Mention the Taliban to Pakistan fashion designer Kamiar Rokni and his irritation is clear.
“One of the things we feel diminishes our work is whenever our story is linked to Talibanization and whether we are doing this to fight extremism,” he told reporters in Paris. “We’re not. We’re doing this for the business of fashion!”
Tired of the country’s “bombs and burqas” image, Rokni is far from alone in his desire to see fashion for fashion’s sake.
However, certain precautions are unavoidable and the locations of fashion shows are never disclosed in advance.
“It’s the one thing we do to protect ourselves,” said Rokni, who runs his House of Kamiar Rokni label with two cousins.
Fellow designer Hassan Sheheryar Yasin, founder of the HSY label, is equally keen to distance himself from any political motive.
Extremism aside, the designers — who recently held a catwalk show in Paris — say Pakistani fashion is finally starting to establish itself.
From an industry made up of just a handful of designers and models in the early 1990s, fashion shows — attracting foreign buyers — are now held regularly in Lahore and Karachi.
Its leading figures are gossip column and glossy magazine staples and not afraid to court controversy.

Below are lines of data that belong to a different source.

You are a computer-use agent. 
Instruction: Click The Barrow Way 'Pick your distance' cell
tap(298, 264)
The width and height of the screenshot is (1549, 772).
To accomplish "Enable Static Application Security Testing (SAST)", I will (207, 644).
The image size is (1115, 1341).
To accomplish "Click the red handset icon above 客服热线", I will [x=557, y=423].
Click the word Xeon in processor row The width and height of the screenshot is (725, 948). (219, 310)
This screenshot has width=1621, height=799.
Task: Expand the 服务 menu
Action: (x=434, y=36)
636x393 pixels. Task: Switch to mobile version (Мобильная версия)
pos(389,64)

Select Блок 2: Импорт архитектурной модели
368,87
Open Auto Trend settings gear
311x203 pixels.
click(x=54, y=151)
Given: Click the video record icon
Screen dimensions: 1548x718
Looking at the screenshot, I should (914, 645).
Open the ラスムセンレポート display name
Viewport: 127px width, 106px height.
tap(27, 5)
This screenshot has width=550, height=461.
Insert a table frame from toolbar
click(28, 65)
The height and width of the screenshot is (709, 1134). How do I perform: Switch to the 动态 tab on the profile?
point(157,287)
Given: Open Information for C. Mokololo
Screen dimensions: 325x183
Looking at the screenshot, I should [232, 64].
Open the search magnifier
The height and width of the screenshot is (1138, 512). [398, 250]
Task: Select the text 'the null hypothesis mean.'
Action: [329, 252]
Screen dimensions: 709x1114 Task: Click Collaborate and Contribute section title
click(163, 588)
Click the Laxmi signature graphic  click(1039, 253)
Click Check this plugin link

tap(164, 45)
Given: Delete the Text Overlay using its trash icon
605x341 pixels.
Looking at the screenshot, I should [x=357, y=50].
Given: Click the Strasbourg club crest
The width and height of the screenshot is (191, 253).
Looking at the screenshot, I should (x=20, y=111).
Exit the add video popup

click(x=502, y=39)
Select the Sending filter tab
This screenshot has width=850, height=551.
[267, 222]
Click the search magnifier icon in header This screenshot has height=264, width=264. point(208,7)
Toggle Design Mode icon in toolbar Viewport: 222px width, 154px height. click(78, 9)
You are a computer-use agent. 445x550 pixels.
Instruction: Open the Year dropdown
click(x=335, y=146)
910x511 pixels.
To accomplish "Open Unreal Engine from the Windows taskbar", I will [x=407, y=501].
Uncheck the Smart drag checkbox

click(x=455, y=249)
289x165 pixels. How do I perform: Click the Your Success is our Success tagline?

One designer, Safinaz Muneer, sparked outrage last year when she told Hello! magazine that Pakistani employees could spend 1,500 hours on embroidery that “will cost you nothing.”
The row failed to dent sales and the designer denounced critics demanding to know what they had contributed to the industry.
Rokni and Yasin, both graduates of the couture-focused Pakistan School of Fashion Design in Lahore, are evangelical about what the country has to offer, citing the Zardozi embroidery technique which uses gold thread, beads and seed pearls to embellish fabric.
“The world gets their embellishment done from India, but when you see the clothes that are hand embellished in Pakistan it’s arguably some of the best in the world,” Rokni said.
The Lahore school, now known as the Pakistan Institute of Fashion and Design, was established in 1994 with the aim of giving Pakistani textiles a competitive edge in a global market. Textiles contributed 7.4 percent to GDP in 2011 accounting for more than half of all exports, worth about US$11 billion.
“Our fashion school was primarily to develop us into making value added products for the textiles industry, but our fashion industry also started to develop and flourish,” Rokni said.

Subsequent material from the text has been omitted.